Induced earthquakes, though they may be significant in their local tectonic context, do not compare with these ‘megathrust’ earthquakes, where massive strain builds up over enormous distances along faults fault.
In Oklahoma, the largest tremor in the state was the M5.6 which struck Prague in 2011. Although this seismic event may not have been directly fracking-induced, the USGS notes that research “suggests that a magnitude 5.0 foreshock to the 2011 Prague, Okla., earthquake was human-induced by fluid injection; that earthquake may have then triggered the mainshock and its aftershocks.”
Most earthquakes we know to be fracking-induced are smaller than this, however.
To place this in context, it’s important to remember than the earthquake magnitude scale is logarithmic – an earthquake of M5 is ten times bigger than an M4 and one hundred times the size of an M3 and so on. This means that the magnitude difference of 3.5 between Oklahoma in 2011 and Chile in 1960 actually represents a difference in size of almost 8000 times – and in terms of energy released, the Chile ‘quake was a mind-boggling 707,000 time larger than the Oklahoma tremor.
Induced Seismicity: Other Culprits?
Fracking isn’t the only process which causes induced seismicity. Many methods of energy exploitation involve altering the strains on rocks with consequent earthquake activity.

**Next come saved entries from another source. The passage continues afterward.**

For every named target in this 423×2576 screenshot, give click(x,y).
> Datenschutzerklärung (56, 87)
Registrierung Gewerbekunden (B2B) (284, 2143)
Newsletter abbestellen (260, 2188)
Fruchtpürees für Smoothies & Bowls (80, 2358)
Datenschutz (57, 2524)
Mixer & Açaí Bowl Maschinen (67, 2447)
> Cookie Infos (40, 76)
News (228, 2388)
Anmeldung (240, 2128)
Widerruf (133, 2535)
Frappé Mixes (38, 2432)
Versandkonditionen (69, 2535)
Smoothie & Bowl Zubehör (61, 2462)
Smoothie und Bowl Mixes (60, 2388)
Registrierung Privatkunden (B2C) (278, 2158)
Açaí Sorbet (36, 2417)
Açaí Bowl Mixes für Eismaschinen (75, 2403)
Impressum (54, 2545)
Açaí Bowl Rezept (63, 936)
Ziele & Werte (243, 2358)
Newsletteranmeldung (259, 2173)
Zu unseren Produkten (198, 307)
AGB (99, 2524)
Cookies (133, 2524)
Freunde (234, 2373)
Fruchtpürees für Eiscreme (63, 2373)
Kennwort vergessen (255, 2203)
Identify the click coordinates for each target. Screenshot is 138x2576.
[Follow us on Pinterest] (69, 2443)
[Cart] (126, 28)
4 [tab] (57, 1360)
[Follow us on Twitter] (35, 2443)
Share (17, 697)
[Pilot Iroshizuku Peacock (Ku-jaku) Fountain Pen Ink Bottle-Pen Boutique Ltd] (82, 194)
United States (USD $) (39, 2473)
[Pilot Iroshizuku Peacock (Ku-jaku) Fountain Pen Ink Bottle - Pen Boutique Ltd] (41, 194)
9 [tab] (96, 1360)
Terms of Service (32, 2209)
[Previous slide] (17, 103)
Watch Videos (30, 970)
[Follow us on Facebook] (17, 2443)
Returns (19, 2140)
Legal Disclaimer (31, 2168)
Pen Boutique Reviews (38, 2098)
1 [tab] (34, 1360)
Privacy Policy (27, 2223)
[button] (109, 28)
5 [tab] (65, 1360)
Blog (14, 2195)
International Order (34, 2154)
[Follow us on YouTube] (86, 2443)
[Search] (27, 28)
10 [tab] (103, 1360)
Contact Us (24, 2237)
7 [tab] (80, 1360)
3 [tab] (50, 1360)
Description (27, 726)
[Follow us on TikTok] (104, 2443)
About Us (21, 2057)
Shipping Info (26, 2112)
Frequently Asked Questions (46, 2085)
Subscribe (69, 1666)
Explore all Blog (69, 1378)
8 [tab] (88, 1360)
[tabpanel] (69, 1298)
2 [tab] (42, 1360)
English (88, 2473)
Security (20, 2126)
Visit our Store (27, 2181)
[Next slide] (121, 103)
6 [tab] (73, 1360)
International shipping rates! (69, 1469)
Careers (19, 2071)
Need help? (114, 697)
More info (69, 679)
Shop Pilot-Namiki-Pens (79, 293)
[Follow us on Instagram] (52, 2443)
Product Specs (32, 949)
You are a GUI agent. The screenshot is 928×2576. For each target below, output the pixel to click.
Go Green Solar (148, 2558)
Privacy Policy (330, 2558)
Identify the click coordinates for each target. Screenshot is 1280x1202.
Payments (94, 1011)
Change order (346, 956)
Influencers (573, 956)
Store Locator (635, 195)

Mining has long been a culprit – Dr Baptie pointed out that there have been several mining earthquakes in the UK of up to ~M3, and larger ones have been recorded elsewhere (up to ~M5.6 in South Africa).
Even geothermal energy, which is regarded as ‘green’, involves injection of water in to rock and can cause rock to fracture or faults to slip; while processes such as research (drilling boreholes) or even building dams can also increase the strain upon bedrock.
A recent paper from Durham University (April 2013) summarises the current position as follows: “The greatest magnitudes of induced seismicity recorded are as follows: reservoir impoundment (max. M=7.9), oil and gas field depletion (7.3), mining (5.6), underground waste disposal (5.3), water injection into oil fields (5.1), geothermal energy generation (4.6), shale gas hydraulic fracturing (3.8), and seismicity research boreholes (3.1).”
Put in these terms, then, the seismic hazard issue relating to fracking is relatively limited.
Hazard Mitigation: What Can We Do?
But hazard can be mitigated, and Dr Baptie suggested three possible approaches by which we can tackle the hazards of fracking.
“Given the clear relationship between injected fluid volume and seismicity – less water injected leads to smaller earthquakes,” he said, “so using less water is one mitigating factor. Alternatively, it might be possible to keep the water flowing for a longer period and this reduces the pore pressure and therefore the possibility/magnitude of an earthquake.” And of course there’s monitoring: “If seismic activity, and if it exceeds an acceptable level, change what you’re doing or stop altogether.”
Not all Fracking Induces Earthquakes
What we should remember, however, is that not all fracking induces earthquakes – and, overall, the seismic hazard is low even though the chance of small induced earthquakes is high.
And fracking isn’t the only source of earthquakes. It appears, then, that if we want to tap into certain energy sources we must accept the seismic hazard that goes with them, which in most cases is relatively low.